- 1/2 cup ground almonds
- 1/2 cup peanut butter
- 1/2 cup coconut oil
- 1 cup cacao powder
- 1 cup oat milk
- 1 cup medjool dates
- 1/2 cup maple syrup
- Pinch of Himalayan salt
- 1/2 cup coconut oil
- 1/4 cup maple syrup
- 1/4 cup cacao powder
- 2 tbsp peanut butter, plus more for filling
- Pinch of Himalayan salt
- 1 ripe avocado
- 1/3 cup cacao powder
- 1/3 cup peanut butter
- 1/2 cup coconut cream
- 1/3 cup maple syrup
- 1/4 cup coconut oil
First make the PB cups. To do this, melt the coconut oil in a bowl over a saucepan half full of water on a medium heat, then remove from the heat and stir in the other ingredients. Pour the mixture into mini cake cases until they are 1/3 full, then place in the fridge for 10 minutes to set. Remove from the fridge and place a small dollop of peanut butter in the middle of each cup (about 1/2 tsp) then top with the remaining chocolate mixture and place back in the fridge for another 1/2 hour to set completely.
For the cupcakes, place the ingredients in a food processor and whizz for 1-2 minutes until they form a smooth batter. Preheat your oven to 180C, then in cupcake cases dollop in the cake mixture so that they are half full, then place one of your PB cups in the middle and finish with the remaining cake mixture on top. Bake for 30 minutes and leave to cool completely before frosting.

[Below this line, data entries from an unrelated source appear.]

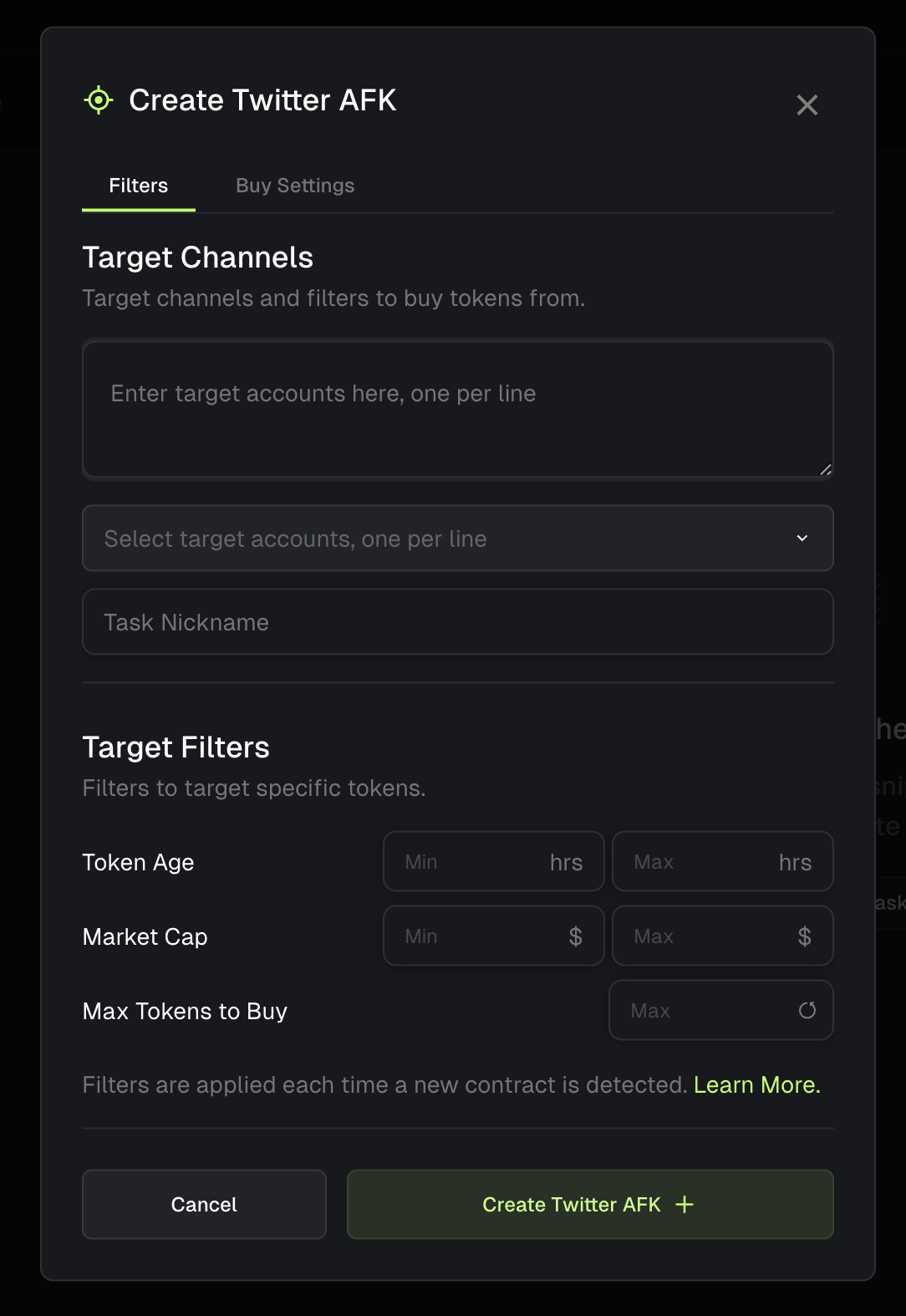Click the green crosshair target icon
Screen dimensions: 906x1316
(99, 100)
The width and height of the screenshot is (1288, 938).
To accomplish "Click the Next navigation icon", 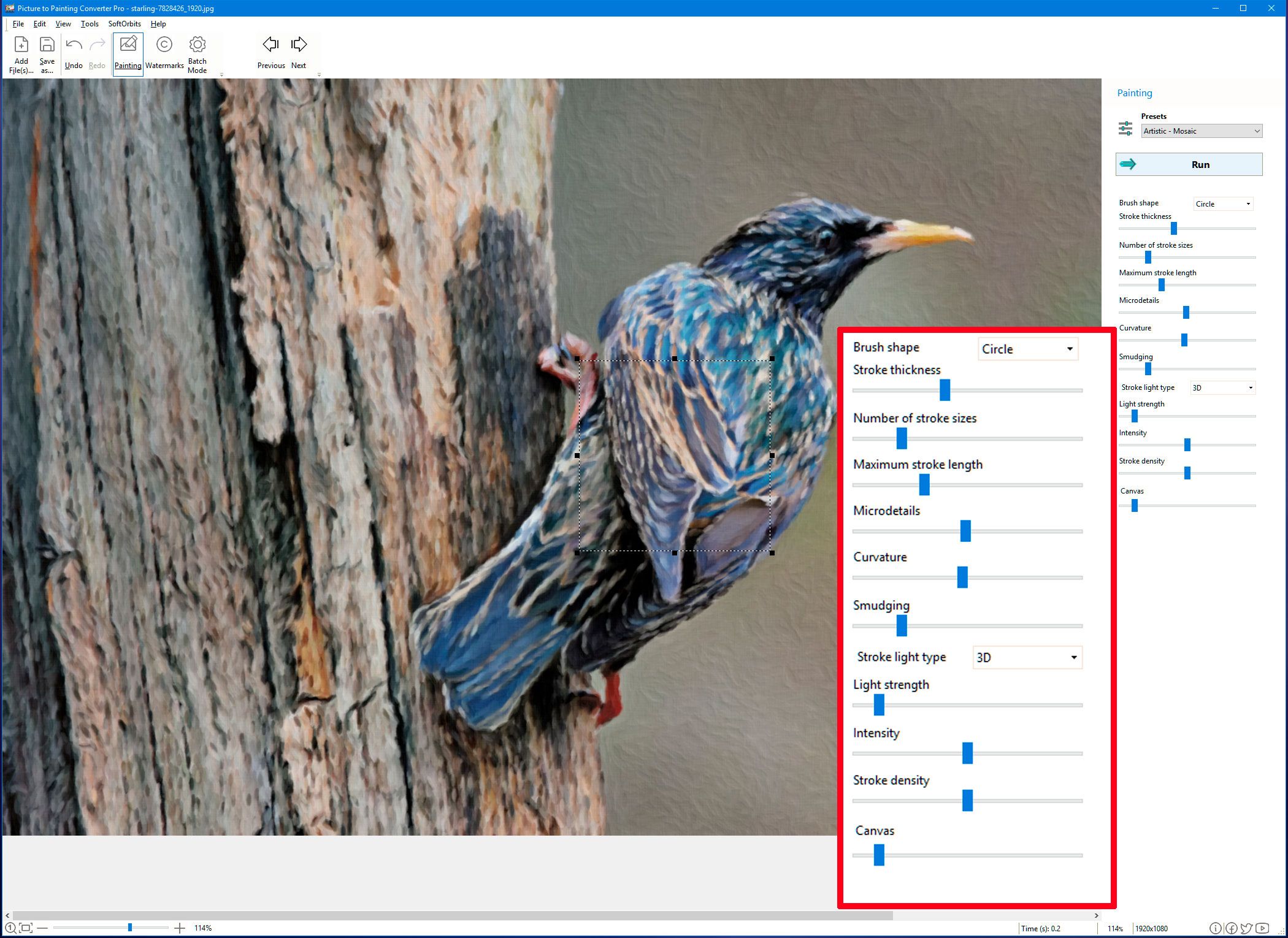I will tap(300, 45).
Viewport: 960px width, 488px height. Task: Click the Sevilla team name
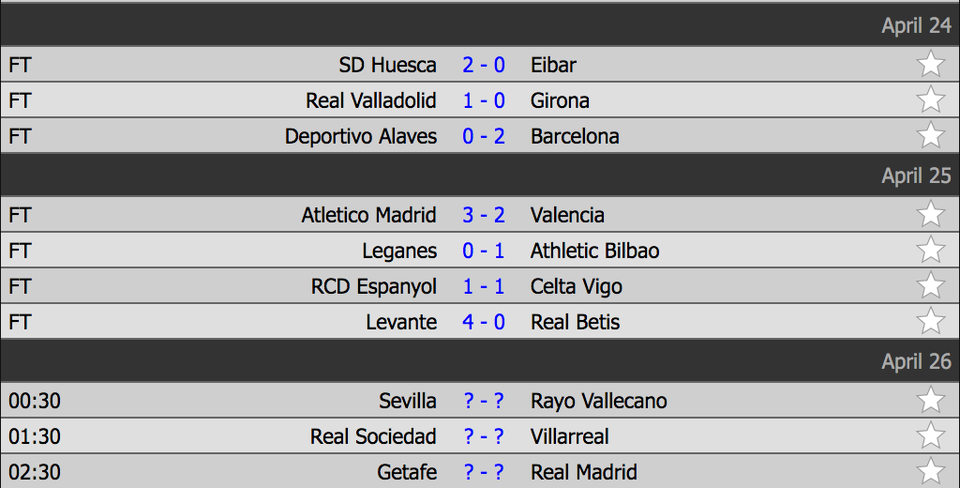tap(407, 401)
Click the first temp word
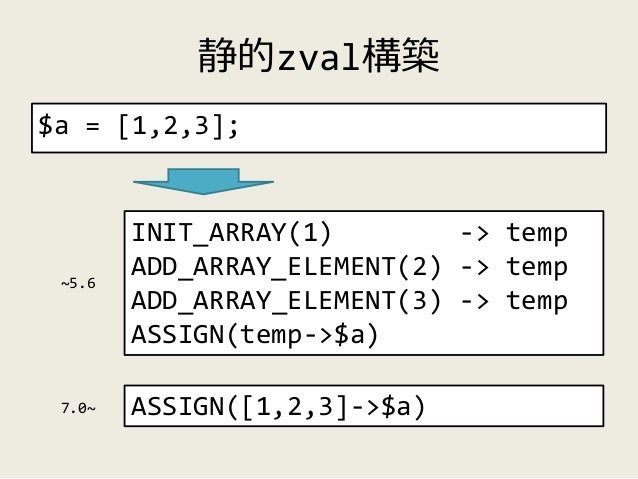The width and height of the screenshot is (638, 479). [537, 234]
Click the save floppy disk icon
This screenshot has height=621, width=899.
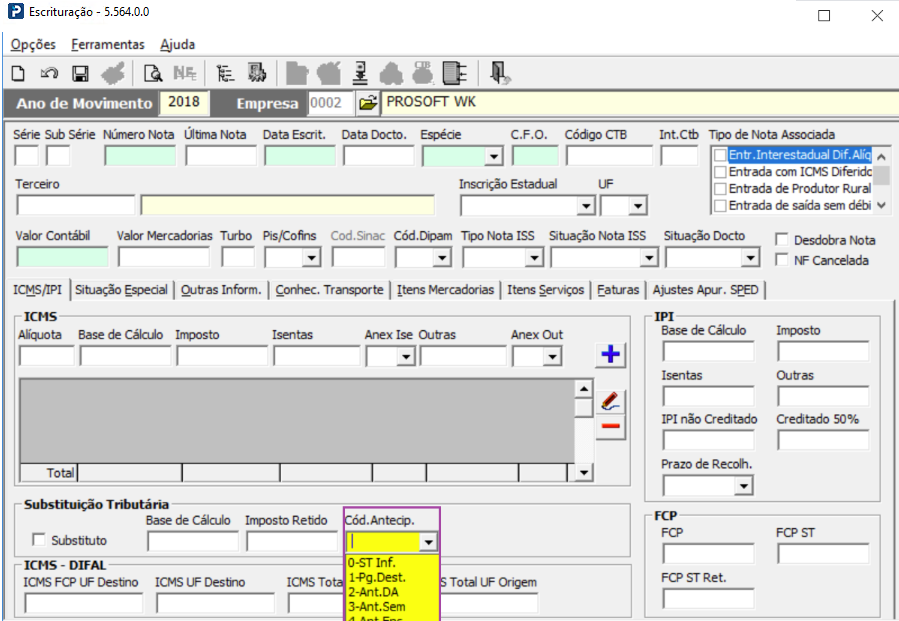(x=80, y=72)
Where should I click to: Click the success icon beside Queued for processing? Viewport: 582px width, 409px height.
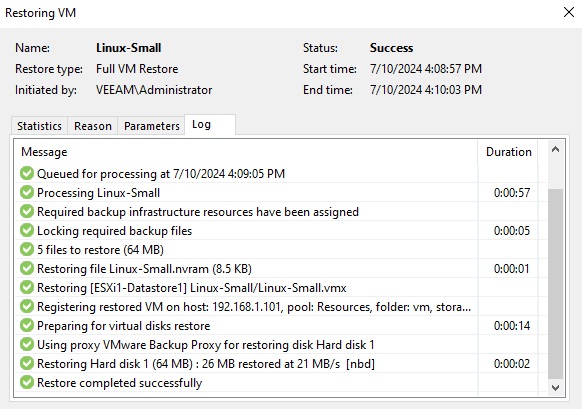point(27,173)
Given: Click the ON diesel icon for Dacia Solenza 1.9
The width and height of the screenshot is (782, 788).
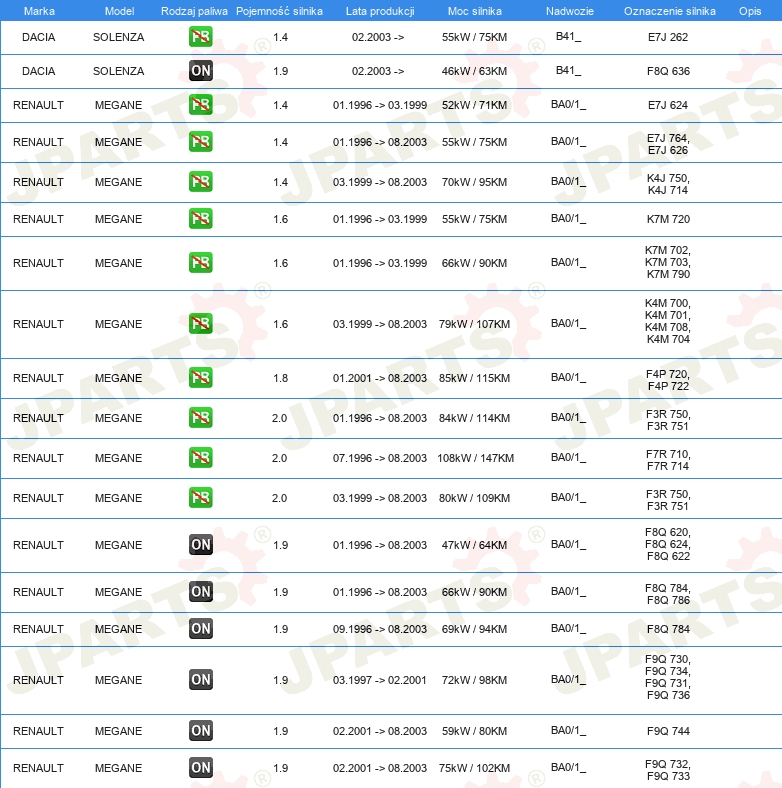Looking at the screenshot, I should coord(200,71).
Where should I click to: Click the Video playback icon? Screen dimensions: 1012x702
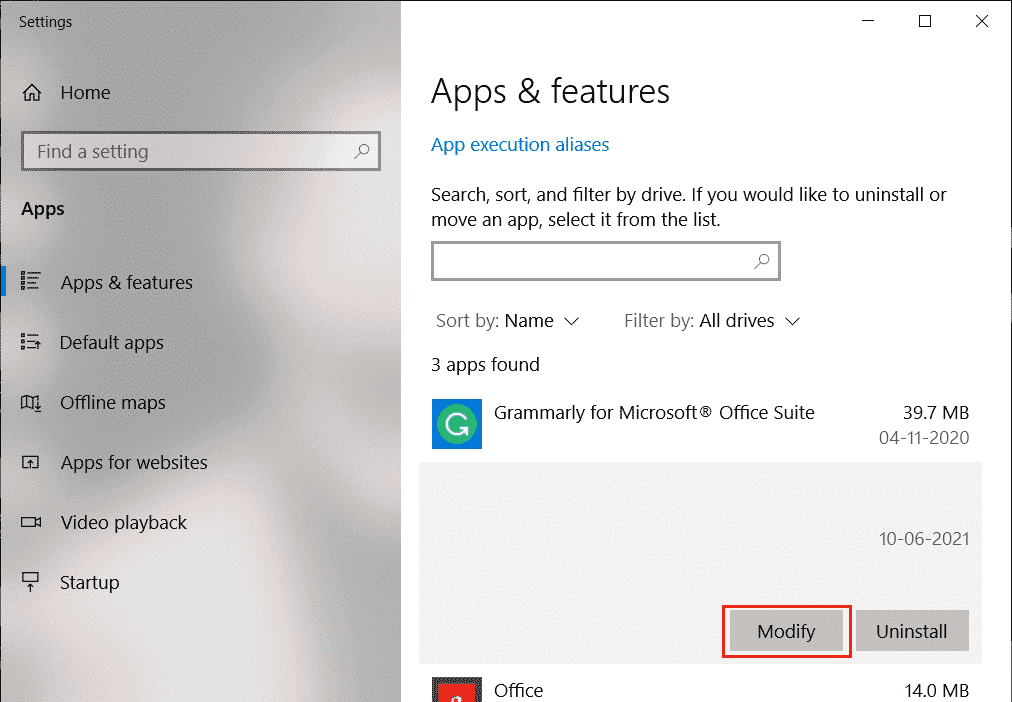pos(29,522)
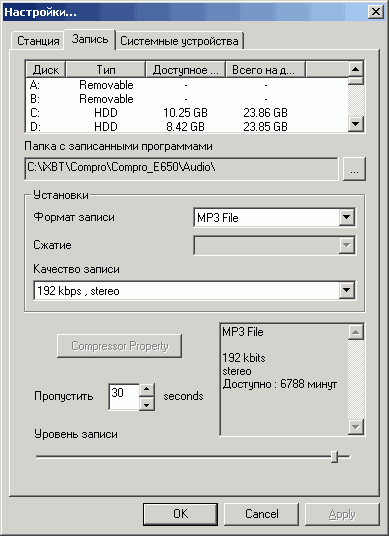Image resolution: width=389 pixels, height=536 pixels.
Task: Confirm settings with the OK button
Action: (x=180, y=514)
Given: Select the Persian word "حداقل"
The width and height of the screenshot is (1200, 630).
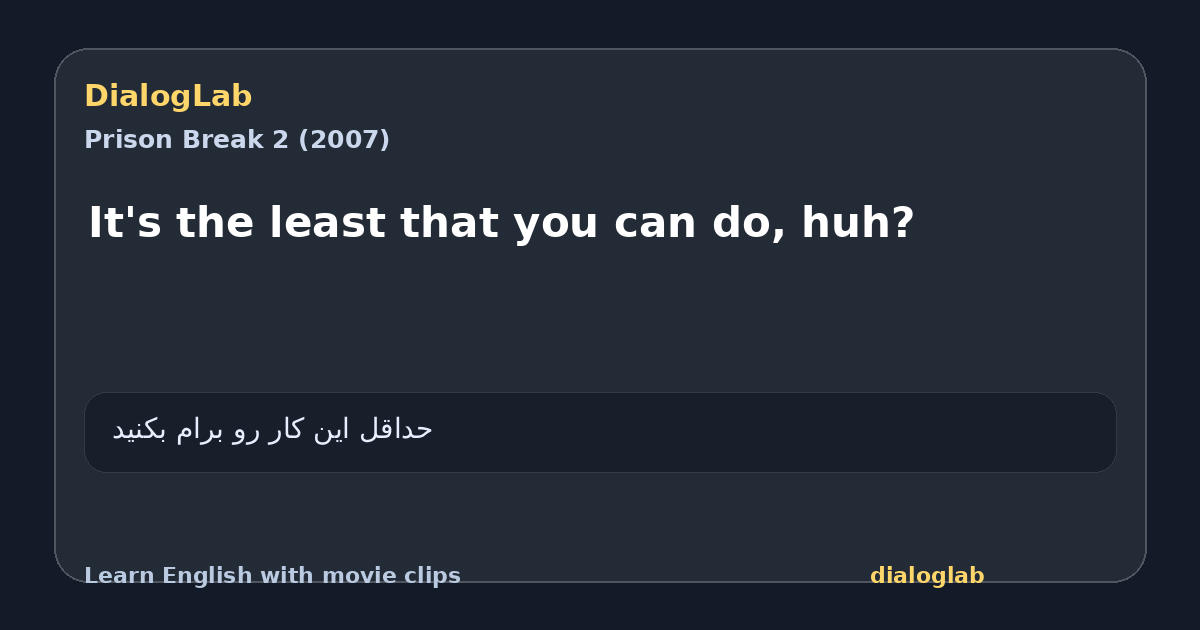Looking at the screenshot, I should [x=396, y=430].
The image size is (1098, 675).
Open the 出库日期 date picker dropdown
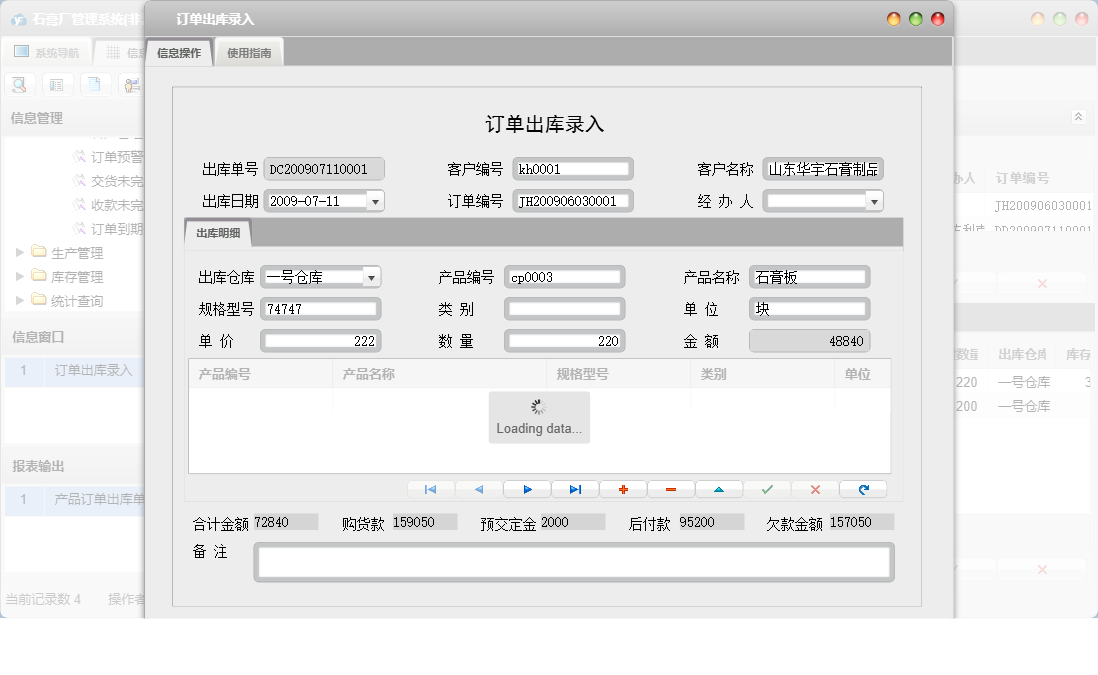[376, 200]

To make the frosting, simply combine the ingredients in a food processor or blender and whizz for around a minute until they become a smooth frosting. Either dollop this on top of the cupcakes or spoon into a piping bag and pipe on top. Store the cupcakes in your tummy immediately, or in the fridge in an airtight container.